#### [Task directions]
Your job is to retype the records exactly while dropping every picture.

BEGIN

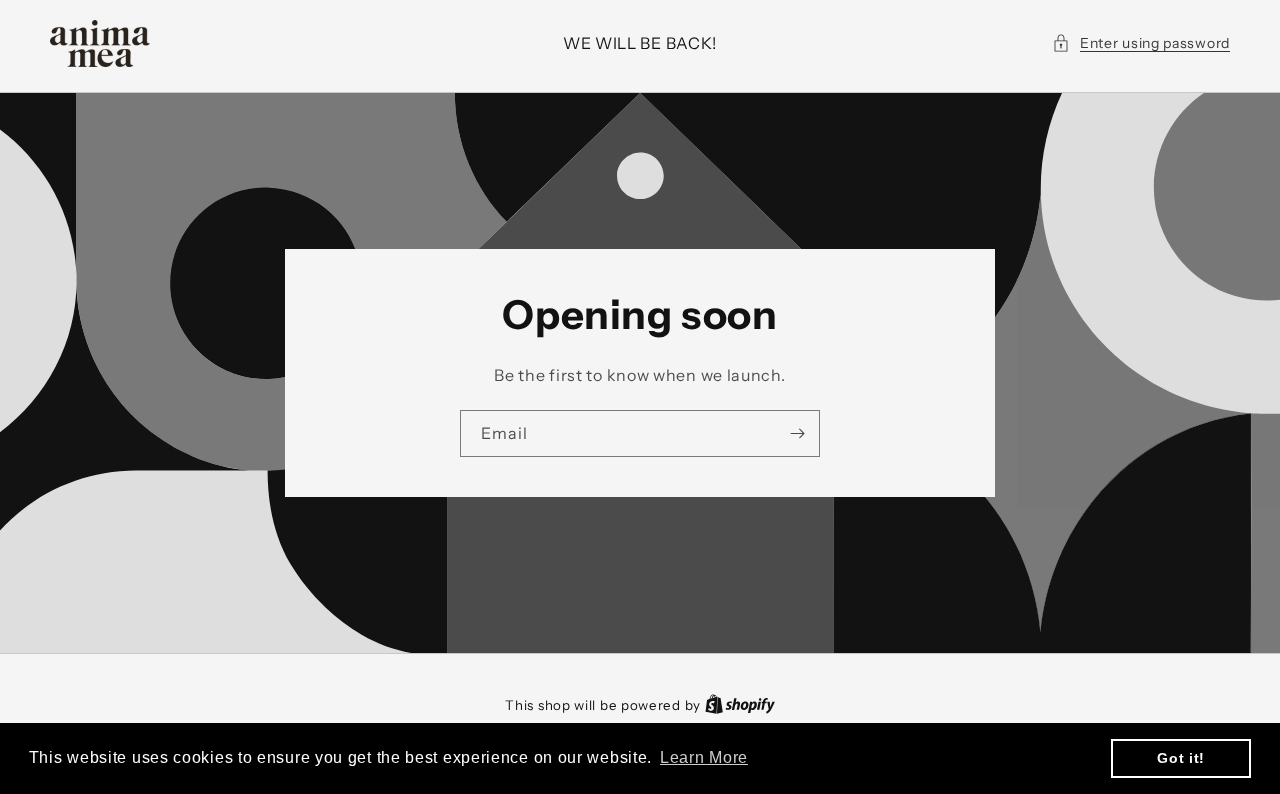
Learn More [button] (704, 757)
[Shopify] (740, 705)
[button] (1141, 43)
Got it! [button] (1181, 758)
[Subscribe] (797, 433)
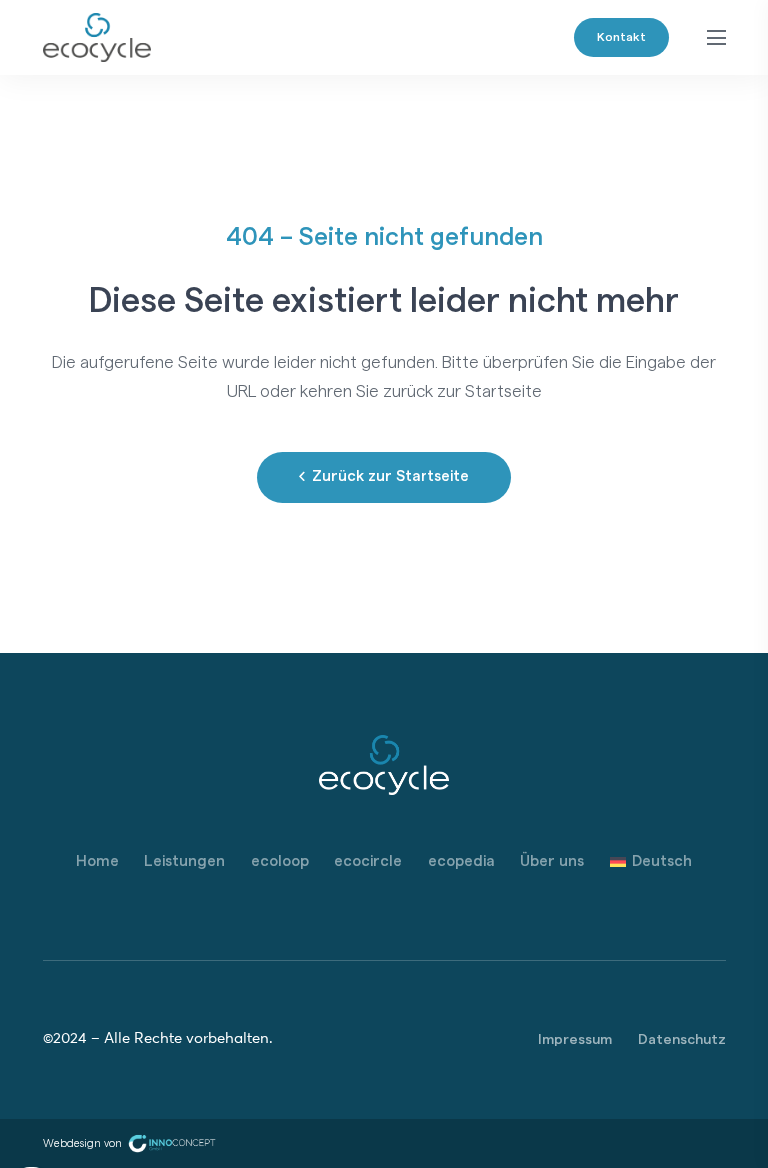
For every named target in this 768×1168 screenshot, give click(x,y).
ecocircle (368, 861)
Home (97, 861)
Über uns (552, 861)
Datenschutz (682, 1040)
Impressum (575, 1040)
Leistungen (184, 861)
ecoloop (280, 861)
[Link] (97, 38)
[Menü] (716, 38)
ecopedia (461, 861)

END

#### [Result of the task]
Learn More [button] (704, 757)
[Shopify] (740, 705)
[button] (1141, 43)
Got it! [button] (1181, 758)
[Subscribe] (797, 433)
For every named target in this 768×1168 screenshot, give click(x,y).
ecocircle (368, 861)
Home (97, 861)
Über uns (552, 861)
Datenschutz (682, 1040)
Impressum (575, 1040)
Leistungen (184, 861)
ecoloop (280, 861)
[Link] (97, 38)
[Menü] (716, 38)
ecopedia (461, 861)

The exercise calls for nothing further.